O ministro Alexandre de Moraes, do Supremo Tribunal Federal, negou que o coronel da reserva Marcelo Costa Câmara, ex-assessor do ex-presidente Jair Bolsonaro (PL), trabalhe com análise de obras militares e produção de relatórios técnicos para o Comando Militar do Planalto. Câmara foi condenado a 21 anos de prisão por envolvimento na tentativa de golpe de Estado.
Na decisão, assinada na sexta-feira 30 e publicada nesta segunda-feira 2, Moraes afirma que o modelo de trabalho proposto é incompatível com a condenação do militar. “Juridicamente impossível, desarrazoável e inadequada a participação do réu em atividades diretamente relacionadas com o aperfeiçoamento das Forças Armadas, as quais desempenham papel essencial na defesa da Constituição”, registrou.
Esse foi o mesmo argumento usado por Moraes em janeiro para negar o pedido do o general da reserva Mário Fernandes, também condenado na ação da trama golpista, para trabalhar com atividades relacionadas ao aperfeiçoamento das Forças Armadas.

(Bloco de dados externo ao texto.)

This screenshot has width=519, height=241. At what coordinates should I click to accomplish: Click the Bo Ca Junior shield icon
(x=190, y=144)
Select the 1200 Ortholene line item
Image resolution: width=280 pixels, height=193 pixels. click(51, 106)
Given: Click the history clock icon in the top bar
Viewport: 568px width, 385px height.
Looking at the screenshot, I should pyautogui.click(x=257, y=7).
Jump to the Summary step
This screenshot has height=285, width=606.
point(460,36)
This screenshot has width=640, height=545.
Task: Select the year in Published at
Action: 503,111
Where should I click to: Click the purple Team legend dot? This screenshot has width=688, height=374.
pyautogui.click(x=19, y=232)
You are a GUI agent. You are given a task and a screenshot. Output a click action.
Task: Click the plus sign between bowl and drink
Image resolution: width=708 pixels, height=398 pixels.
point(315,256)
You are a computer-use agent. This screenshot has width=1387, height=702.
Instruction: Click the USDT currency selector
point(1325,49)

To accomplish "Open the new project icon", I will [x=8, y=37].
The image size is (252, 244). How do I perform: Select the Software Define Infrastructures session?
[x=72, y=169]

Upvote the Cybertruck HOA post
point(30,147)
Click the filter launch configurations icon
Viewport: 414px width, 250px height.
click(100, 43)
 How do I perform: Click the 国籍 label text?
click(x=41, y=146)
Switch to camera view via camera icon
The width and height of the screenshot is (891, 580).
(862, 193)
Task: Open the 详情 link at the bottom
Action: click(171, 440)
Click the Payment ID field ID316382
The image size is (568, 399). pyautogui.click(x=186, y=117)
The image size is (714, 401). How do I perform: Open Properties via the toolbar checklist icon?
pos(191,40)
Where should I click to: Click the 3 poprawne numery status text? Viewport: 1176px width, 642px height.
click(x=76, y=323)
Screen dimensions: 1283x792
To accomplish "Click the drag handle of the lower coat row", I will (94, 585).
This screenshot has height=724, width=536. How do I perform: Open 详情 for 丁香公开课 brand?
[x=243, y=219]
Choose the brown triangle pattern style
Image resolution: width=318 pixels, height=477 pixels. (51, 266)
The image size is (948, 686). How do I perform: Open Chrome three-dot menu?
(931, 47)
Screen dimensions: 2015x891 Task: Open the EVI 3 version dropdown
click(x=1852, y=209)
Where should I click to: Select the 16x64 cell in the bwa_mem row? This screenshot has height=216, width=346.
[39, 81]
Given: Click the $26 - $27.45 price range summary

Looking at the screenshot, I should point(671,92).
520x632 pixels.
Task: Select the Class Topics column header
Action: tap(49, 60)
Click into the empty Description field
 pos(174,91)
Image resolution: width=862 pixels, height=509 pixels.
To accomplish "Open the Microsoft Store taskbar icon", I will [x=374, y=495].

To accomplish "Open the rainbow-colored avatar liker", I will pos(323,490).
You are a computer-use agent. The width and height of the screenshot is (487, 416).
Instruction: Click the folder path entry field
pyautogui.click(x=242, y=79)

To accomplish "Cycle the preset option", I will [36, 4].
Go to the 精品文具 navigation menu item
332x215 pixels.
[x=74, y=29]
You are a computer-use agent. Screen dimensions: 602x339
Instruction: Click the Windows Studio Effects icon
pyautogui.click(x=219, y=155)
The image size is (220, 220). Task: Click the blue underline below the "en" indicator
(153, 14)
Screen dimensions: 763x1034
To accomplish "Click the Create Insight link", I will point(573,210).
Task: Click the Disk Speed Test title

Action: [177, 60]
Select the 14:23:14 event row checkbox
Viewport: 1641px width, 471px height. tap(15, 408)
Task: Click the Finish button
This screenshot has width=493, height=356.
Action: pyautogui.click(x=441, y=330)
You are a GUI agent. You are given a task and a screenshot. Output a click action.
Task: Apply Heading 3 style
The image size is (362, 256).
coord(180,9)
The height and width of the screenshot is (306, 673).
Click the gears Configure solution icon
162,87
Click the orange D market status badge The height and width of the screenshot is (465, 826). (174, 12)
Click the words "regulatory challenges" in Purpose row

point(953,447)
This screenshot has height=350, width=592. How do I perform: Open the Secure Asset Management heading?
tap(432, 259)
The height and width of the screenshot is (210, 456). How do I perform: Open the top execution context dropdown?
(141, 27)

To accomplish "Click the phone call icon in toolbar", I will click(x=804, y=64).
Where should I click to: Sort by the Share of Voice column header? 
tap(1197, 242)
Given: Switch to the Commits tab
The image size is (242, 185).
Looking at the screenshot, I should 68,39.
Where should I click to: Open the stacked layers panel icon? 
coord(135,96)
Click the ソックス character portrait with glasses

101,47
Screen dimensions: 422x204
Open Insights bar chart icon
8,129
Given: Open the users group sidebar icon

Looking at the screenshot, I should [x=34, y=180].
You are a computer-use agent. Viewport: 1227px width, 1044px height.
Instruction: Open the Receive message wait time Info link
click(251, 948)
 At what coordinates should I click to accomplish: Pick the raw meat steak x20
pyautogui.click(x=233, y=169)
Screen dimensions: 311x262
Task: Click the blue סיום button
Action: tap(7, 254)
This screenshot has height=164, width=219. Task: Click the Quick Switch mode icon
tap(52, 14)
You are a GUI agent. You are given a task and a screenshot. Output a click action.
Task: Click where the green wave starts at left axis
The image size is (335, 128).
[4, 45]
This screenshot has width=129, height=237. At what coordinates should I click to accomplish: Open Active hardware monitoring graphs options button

Na decisão publicada nesta segunda, o ministro ainda determinou que Câmara e o Comando do Batalhão de Polícia do Exército em Brasília indiquem novas possibilidades de trabalho interno, principalmente, administrativas.
Condenado pela trama golpista, as investigações da Polícia Federal apontaram Câmara como o responsável por realizar o monitoramento de Moraes. O objetivo do grupo seria assassinar o ministro, o presidente Lula (PT) e o vice-presidente Geraldo Alckmin (PSB).